Items from a dataset:

*** Block opens ***

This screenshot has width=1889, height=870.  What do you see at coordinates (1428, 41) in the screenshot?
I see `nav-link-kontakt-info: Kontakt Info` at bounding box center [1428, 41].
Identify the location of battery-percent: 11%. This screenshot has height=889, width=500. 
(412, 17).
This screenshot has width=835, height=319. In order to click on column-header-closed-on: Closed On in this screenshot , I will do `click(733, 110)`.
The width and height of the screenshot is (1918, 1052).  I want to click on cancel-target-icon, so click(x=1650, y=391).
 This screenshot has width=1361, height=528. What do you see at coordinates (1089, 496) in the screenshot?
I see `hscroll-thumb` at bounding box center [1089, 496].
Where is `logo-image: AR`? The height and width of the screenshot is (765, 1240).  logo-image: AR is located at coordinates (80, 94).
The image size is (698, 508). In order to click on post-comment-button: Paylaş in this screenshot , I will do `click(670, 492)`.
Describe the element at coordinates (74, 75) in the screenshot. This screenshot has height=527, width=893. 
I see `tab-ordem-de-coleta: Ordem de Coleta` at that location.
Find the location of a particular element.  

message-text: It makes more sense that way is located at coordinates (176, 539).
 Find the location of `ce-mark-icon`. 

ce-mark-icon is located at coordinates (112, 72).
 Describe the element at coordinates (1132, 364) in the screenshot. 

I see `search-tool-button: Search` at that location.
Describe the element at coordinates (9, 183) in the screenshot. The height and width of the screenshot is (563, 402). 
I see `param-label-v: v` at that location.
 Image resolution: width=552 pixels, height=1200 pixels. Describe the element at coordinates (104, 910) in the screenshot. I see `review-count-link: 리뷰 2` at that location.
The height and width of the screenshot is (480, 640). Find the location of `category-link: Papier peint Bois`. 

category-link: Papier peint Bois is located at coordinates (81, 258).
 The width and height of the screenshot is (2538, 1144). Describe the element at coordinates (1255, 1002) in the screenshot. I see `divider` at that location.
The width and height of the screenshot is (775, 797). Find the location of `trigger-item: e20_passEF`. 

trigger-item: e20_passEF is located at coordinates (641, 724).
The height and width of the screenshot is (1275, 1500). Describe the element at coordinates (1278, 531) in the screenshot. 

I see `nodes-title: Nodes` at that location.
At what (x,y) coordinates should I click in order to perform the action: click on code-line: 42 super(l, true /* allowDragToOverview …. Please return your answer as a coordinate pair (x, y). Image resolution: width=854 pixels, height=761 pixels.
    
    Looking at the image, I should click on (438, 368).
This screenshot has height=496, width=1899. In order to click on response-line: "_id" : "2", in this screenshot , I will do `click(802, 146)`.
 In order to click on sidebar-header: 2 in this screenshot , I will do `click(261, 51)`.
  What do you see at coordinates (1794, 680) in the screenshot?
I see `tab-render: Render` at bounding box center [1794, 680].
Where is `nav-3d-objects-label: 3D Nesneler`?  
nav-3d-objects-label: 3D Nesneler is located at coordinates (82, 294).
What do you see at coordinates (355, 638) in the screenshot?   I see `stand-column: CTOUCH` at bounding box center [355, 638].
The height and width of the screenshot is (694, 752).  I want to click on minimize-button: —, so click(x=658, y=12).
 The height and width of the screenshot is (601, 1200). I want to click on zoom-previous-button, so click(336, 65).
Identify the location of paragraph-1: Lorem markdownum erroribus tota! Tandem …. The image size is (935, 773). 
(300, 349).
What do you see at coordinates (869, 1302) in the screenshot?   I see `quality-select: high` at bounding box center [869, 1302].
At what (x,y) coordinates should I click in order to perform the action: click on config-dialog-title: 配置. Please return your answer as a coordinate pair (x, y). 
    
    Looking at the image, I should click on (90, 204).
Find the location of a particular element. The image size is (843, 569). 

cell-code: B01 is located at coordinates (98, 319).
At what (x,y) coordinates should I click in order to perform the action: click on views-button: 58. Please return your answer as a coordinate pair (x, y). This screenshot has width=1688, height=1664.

*** Block closes ***

Work to be completed :: Gather every line of the rows above that contains the string "Papier", treating uppercase and lowercase letters as different.

Solution below ::
The height and width of the screenshot is (480, 640). Find the location of `category-link: Papier peint Bois`. 
category-link: Papier peint Bois is located at coordinates (81, 258).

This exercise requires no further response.